• WRITTEN REQUEST A: Translate this sentence from the tileset documentation into Spanish: "If a query is passed in input, it might be evaluated multiple times to generate the tileset."

• EXCERPT:

┌──

We currently provide procedures to create the following kind of tilesets:

  • Spatial index tiles (aggregates spatial indexes into tiles at specific resolutions)

  • Geometry-based tiles of two types:

    • simple tilesets to visualize features individually

    • aggregation tilesets to generate aggregated point visualizations

CREATE_VECTOR_TILESET

CREATE_VECTOR_TILESET(input, output, options)

Description

Generates a simple tileset.

  • input: STRING that can either contain a table name (e.g. database.schema.tablename) or a full query (e.g.(SELECT * FROM database.schema.tablename)).

  • output: STRING of the format database.schema.tablename where the resulting tileset will be stored. The database and schema must exist and the caller needs to have permissions to create a new table in it.

  • options: STRING containing a valid JSON with the different options. Valid options are described in the table below.

warning

If a query is passed in input, it might be evaluated multiple times to generate the tileset. Thus, non-deterministic functions, such as [ROW_NUMBER] should be avoided. If such a function is needed, the query should be saved into a table first and then passed as input, to avoid inconsistent results.

Option
Description

if_exists

Default: "fail". A STRING that indicates if the process will fail if the table already exists, if set to "fail". Or any existing table will be replaced, if set to "replace".

└──

• Entries from a pointing dataset:

┌──

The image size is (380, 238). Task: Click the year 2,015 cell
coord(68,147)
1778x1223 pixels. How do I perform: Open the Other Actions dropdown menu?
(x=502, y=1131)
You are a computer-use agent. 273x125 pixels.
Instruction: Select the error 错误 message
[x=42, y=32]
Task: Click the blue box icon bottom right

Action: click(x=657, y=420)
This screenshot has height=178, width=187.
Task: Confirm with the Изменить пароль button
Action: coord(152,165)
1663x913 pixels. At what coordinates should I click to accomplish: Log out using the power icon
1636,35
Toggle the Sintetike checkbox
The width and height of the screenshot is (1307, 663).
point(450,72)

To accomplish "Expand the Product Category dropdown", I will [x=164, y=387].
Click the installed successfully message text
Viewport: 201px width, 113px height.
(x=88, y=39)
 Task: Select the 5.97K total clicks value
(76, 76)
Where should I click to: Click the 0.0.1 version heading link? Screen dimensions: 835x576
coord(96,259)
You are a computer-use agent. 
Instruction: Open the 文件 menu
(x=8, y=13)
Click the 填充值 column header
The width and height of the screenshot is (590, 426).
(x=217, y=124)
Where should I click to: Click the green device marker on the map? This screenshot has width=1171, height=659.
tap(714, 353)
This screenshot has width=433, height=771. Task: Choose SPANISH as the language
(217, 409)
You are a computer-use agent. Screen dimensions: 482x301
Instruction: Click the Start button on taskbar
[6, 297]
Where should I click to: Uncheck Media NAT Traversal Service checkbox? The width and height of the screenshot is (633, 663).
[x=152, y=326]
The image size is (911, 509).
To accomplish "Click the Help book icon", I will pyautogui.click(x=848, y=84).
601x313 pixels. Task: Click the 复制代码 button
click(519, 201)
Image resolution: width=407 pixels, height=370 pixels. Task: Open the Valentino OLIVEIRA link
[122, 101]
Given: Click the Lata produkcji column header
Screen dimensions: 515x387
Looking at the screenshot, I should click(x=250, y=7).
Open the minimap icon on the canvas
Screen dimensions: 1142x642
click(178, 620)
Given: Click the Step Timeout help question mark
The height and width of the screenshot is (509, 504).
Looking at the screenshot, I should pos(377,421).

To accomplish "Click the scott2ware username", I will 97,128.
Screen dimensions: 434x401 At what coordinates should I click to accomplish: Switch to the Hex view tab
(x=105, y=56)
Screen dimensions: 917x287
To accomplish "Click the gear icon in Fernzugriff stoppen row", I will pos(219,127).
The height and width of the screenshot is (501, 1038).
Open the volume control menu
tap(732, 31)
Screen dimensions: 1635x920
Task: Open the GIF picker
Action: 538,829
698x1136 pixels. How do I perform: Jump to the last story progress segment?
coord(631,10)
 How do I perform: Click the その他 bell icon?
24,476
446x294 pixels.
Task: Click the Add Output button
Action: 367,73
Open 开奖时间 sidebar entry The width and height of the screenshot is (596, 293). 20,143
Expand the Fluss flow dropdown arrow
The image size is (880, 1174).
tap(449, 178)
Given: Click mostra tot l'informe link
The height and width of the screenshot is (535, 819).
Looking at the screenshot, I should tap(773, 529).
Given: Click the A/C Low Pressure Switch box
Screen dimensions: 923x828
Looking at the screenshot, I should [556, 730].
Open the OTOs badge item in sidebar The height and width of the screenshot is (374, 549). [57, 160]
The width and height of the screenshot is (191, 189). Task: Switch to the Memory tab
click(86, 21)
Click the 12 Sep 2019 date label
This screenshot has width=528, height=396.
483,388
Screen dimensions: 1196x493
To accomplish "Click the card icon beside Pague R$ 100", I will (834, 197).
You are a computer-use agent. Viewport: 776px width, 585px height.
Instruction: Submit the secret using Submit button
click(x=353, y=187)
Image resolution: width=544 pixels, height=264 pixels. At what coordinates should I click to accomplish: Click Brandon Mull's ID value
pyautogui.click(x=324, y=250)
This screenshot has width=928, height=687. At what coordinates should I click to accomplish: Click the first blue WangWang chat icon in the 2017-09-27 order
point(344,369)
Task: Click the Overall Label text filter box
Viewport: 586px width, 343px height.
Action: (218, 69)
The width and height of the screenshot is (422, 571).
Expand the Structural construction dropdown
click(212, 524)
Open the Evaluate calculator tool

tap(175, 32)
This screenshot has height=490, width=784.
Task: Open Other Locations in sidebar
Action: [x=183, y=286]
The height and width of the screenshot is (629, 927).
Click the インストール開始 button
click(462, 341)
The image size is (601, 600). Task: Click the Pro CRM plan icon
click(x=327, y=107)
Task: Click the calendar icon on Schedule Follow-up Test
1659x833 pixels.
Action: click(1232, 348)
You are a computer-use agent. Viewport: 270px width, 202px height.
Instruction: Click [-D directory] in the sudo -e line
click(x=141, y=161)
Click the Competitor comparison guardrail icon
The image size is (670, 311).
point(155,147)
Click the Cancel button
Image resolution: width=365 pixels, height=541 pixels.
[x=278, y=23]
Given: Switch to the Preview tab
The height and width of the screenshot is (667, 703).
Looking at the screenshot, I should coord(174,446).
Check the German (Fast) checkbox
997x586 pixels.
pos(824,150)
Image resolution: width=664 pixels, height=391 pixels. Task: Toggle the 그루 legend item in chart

└──

• WRITTEN REQUEST B: Retype the stretch of the entries from their start through the line that contains "[x=42, y=32]".

• CORRECT ANSWER A: Si se pasa una consulta como entrada, podría evaluarse varias veces para generar el conjunto de teselas.

• CORRECT ANSWER B:
The image size is (380, 238). Task: Click the year 2,015 cell
coord(68,147)
1778x1223 pixels. How do I perform: Open the Other Actions dropdown menu?
(x=502, y=1131)
You are a computer-use agent. 273x125 pixels.
Instruction: Select the error 错误 message
[x=42, y=32]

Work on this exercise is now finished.